◆ **Exercise brief**:
Repeat all the data word for word.

◆ **Exercise material**:
++++++++++
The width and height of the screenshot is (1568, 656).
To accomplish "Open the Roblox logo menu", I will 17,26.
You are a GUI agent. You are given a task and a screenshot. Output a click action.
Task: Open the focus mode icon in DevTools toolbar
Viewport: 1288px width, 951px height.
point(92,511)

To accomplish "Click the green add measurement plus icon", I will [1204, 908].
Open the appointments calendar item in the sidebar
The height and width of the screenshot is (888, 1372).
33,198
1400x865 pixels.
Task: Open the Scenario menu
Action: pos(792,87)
++++++++++
◆ **Task output**:
The width and height of the screenshot is (1568, 656).
To accomplish "Open the Roblox logo menu", I will 17,26.
You are a GUI agent. You are given a task and a screenshot. Output a click action.
Task: Open the focus mode icon in DevTools toolbar
Viewport: 1288px width, 951px height.
point(92,511)

To accomplish "Click the green add measurement plus icon", I will [1204, 908].
Open the appointments calendar item in the sidebar
The height and width of the screenshot is (888, 1372).
33,198
1400x865 pixels.
Task: Open the Scenario menu
Action: pos(792,87)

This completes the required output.